Phew! Did we get it all out? All the negativity and self-loathing? Great! Let’s do something about it.

If you have worked towards any fitness goal ever, it probably didn’t take long to realize that your biggest obstacle to overcome is your own brain. Not the hard workouts, not the lack of time, not your body’s ailments. It’s your brain. If you didn’t figure that out on your own, well, SURPRISE! Mystery solved.

Now, this is not a shame session for giving up or giving in. We ALL have moments of both. Especially now. Look back on the past week of your life and count how many times you said “Not worth it” about a healthy choice you could have made. You probably don’t have enough fingers and toes to tally it up.

So what can we do? How can we reset our minds and start feeling better?

Start with these 3 mental rules, or self-regulations:

1. GIVE YOURSELF A BREAK! Seriously. Show yourself some humanity and remember that EVERYONE has weaknesses and IT’S. OKAY. This shake-it-off mindset can help because it stops this vicious cycle: skip workout > stress about it > eat too much > stress about it > drink too much > stress about it > no sleep > too tired to work out….and repeat. Round and round we go. If you remove the “stress about it” part and replace it with “accept and adapt” you will find yourself making better choices and feeling better faster. One missed checkmark doesn’t have to ruin your whole list. Today’s bag of chips doesn’t have to lead to tomorrow’s bag of candy. Allow yourself to make 1 health-related mistake every day so the expectation is imperfection. That 1 freedom you give yourself can make all the difference.

2. TURN OFF THE TV! Yes, I said it. Turn that thing off. The news, the Netflix, The Bachelor, all of it. Let’s be honest, even the commercials these days are affecting our mood and reinforcing the “what’s the point” mindset. Set a rule for yourself that food cannot be eaten with the TV on. Turn on some music instead if you need some noise to drown out the kids (or your own thoughts). This little change will help you be more present and mindful of your meals and prevent you from consuming too much food OR too much TV.

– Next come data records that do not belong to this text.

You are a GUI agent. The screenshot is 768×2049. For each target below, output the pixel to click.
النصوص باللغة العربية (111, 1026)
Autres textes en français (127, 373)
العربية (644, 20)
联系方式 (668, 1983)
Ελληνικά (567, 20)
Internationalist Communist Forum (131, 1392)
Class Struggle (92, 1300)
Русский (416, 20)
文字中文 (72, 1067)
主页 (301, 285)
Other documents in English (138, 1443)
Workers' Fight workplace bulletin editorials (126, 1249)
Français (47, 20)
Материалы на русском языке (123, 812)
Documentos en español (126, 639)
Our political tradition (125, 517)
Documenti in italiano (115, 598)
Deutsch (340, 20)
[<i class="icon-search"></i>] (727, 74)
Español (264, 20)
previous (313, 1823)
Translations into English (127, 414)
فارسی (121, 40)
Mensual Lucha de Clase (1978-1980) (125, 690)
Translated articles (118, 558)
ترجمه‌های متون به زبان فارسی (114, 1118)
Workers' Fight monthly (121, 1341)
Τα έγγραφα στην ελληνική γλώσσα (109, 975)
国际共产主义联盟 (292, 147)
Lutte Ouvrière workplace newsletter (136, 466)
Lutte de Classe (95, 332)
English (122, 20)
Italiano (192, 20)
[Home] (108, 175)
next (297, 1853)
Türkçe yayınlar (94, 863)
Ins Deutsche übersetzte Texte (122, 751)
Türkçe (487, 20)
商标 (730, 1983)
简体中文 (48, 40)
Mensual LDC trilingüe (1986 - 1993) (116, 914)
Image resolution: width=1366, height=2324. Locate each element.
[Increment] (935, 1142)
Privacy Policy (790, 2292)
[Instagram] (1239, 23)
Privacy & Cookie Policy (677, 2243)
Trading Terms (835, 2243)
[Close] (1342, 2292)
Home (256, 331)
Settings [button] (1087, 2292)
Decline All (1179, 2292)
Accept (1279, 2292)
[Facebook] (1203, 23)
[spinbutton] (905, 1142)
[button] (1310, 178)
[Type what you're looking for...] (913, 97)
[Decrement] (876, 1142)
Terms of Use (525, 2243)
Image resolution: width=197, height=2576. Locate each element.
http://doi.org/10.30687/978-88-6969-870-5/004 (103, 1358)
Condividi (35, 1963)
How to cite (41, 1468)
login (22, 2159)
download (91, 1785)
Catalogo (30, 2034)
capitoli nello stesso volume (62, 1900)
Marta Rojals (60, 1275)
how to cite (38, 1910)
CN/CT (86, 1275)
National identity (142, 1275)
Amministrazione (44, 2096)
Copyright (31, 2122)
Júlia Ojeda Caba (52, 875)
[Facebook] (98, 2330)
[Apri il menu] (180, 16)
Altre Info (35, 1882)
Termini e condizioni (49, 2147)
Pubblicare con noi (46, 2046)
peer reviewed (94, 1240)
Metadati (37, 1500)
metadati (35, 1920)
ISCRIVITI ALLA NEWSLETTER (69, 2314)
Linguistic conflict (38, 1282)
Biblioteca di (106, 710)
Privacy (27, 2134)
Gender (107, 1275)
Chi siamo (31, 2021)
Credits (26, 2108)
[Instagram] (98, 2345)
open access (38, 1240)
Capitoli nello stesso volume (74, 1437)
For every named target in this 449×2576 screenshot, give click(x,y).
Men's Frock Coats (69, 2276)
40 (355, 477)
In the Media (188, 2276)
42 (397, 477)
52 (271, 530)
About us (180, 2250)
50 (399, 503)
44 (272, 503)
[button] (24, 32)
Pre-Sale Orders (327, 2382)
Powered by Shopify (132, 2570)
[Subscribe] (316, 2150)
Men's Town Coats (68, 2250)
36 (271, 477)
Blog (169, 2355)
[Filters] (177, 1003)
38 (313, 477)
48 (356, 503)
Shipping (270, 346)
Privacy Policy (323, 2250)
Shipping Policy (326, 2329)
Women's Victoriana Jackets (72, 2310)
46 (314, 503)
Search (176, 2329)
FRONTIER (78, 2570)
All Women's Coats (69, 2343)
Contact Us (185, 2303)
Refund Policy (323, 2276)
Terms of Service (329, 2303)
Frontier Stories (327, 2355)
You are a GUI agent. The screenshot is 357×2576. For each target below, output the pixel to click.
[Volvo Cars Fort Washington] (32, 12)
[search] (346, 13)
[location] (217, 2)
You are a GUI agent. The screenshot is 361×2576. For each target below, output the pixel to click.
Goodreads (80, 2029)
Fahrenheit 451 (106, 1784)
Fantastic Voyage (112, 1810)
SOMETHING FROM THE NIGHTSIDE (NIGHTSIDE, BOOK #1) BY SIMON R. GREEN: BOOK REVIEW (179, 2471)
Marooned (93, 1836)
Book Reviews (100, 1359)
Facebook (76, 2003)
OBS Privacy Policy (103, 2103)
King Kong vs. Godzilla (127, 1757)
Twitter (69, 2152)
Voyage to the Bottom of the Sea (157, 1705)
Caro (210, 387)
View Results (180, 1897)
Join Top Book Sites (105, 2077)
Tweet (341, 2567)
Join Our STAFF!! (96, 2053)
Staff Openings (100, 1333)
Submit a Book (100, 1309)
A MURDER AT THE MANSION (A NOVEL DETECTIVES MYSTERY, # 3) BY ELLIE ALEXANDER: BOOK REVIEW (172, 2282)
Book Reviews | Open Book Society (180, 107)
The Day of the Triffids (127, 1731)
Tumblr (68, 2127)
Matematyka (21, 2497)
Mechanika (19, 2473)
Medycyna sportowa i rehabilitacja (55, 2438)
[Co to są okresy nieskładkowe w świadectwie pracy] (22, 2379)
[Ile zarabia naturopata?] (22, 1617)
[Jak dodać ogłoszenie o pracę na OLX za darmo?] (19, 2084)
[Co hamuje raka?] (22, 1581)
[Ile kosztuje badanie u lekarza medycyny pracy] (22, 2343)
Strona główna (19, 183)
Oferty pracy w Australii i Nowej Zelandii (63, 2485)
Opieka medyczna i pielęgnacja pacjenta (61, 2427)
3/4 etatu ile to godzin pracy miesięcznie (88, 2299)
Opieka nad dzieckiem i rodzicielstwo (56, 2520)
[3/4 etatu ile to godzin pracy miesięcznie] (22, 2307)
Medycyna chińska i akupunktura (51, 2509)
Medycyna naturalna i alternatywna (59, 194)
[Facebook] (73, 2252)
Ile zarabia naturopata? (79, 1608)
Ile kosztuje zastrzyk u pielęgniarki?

 3. MAKE A SCHEDULE! No schedule. Nowhere to go. Nothing to keep us out of the kitchen. The kids want snacks? Guess I’ll have one too. Make. It. Stop. Time to embrace something that we can actually control, how we manage our time. Here’s a couple of rules you can try: Designate certain time frames during the day when you will or won’t eat. This can be done with consistent and specific mealtimes, or just a simple “no snacking” rule. Another option is to think about what and when you would be eating during a “normal” day. Pack your kids lunches, pack your own lunch, or just ask yourself: “If I were at work, would I be eating this?” This return to normal thinking even though our lives aren’t normal at all can at least make you feel more in control.

At the end of the day, keep reminding yourself that it’s all temporary. There are ALWAYS things you can control and there’s ALWAYS a bright side. Trust God and trust the process.